In [None]:
%pip install --quiet --upgrade openai pillow pydantic pandas tqdm

In [None]:
import urllib.request
import zipfile

url = "https://raw.githubusercontent.com/jsoma/dataharvest25-ai-images-video/main/sky.jpg"
urllib.request.urlretrieve(url, "sky.jpg")

url = "https://raw.githubusercontent.com/jsoma/dataharvest25-ai-images-video/main/city.png"
urllib.request.urlretrieve(url, "city.png")

url = "https://raw.githubusercontent.com/jsoma/dataharvest25-ai-images-video/main/cars.zip"
urllib.request.urlretrieve(url, "cars.zip")

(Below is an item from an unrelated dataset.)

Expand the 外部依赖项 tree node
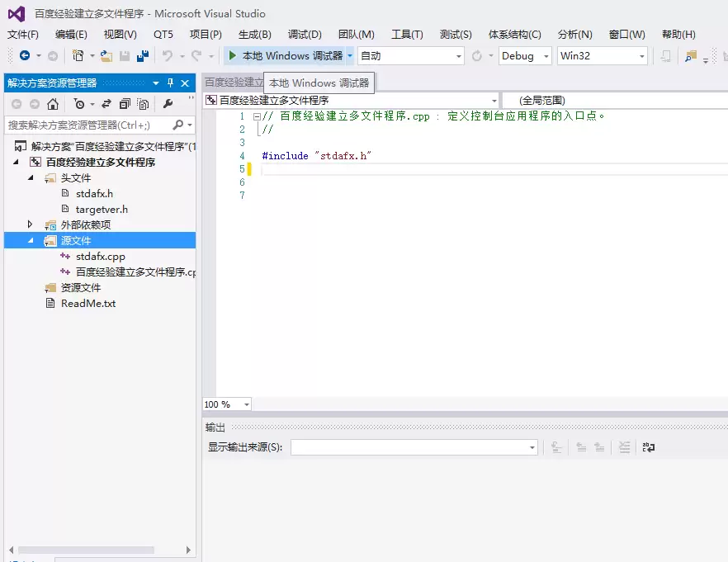The width and height of the screenshot is (728, 562). (x=29, y=224)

with zipfile.ZipFile('cars.zip', 'r') as zip_ref:
    zip_ref.extractall()

We're going to start our journey by talking **directly to large language models**. They don't involve any heavy lifting or fancy installations on our part, they're remarkably useful across different types of problems, and you don't need many technical skills to get a "good enough" solution.

## Our LLM options

When we talk about LLMs, we think of them as chatbots that are great at text. And that's usually true! If we want one that processes other types of content – images, video or audio – we are looking for a **multimodal model**. Multi-modal just means it takes different *modes* of input beyond text.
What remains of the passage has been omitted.